Aim of the task:
In the copy, include every entry exactly but none of the images.

BEGIN Data to process

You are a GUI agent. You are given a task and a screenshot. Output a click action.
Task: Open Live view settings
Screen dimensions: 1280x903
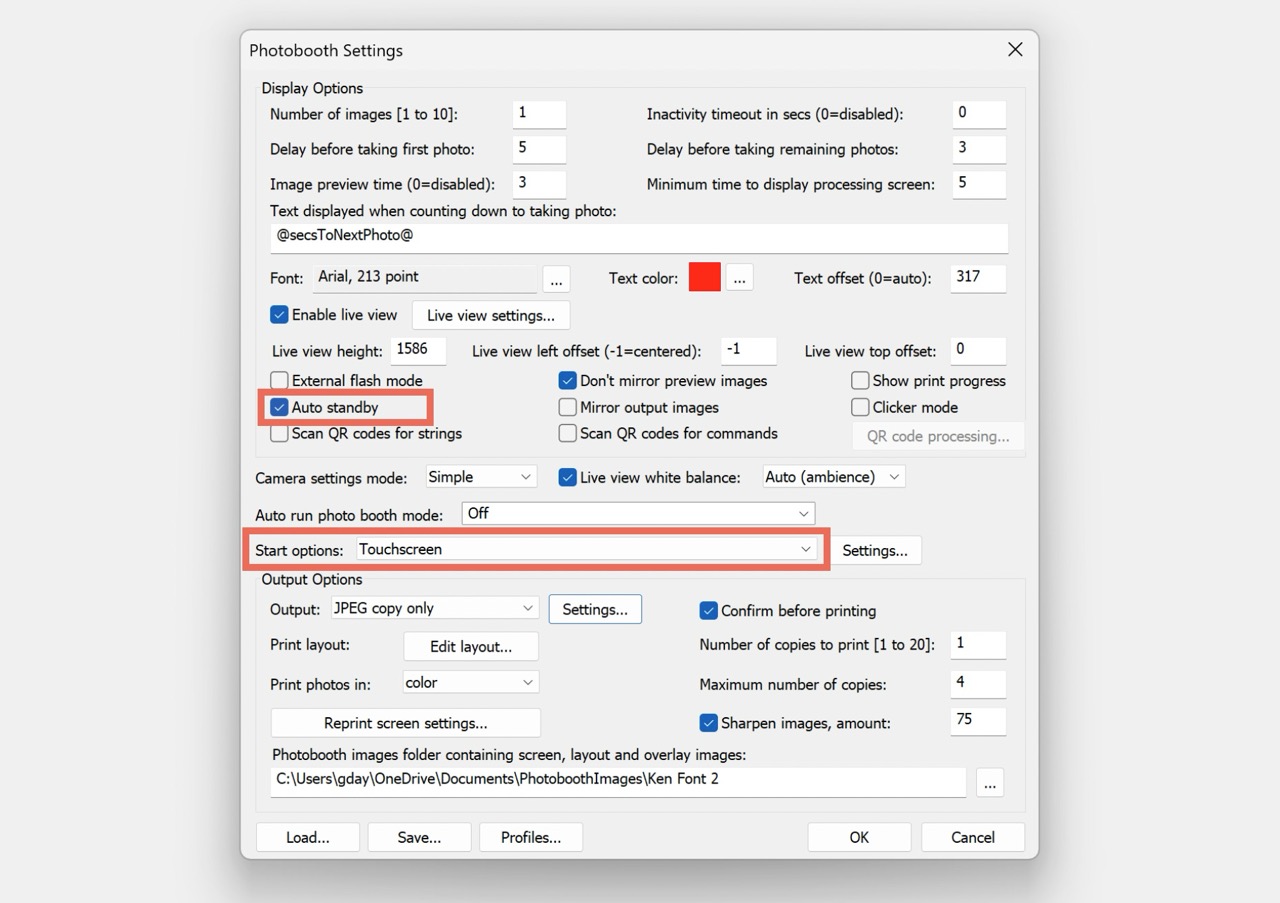click(x=490, y=315)
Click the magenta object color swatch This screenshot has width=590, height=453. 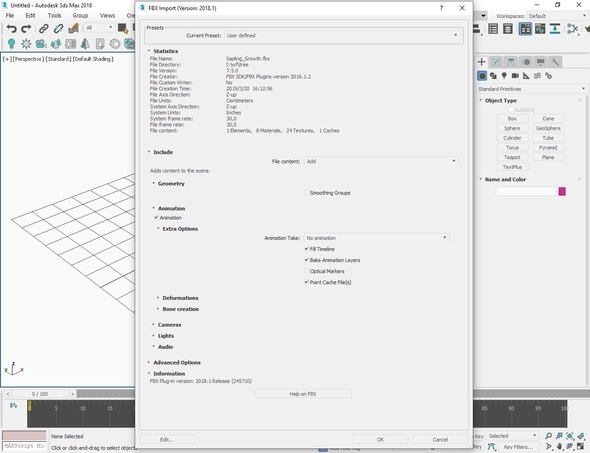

END Data to process

Your response:
You are a GUI agent. You are given a task and a screenshot. Output a click action.
Task: Open Live view settings
Screen dimensions: 1280x903
click(x=490, y=315)
Click the magenta object color swatch This screenshot has width=590, height=453. 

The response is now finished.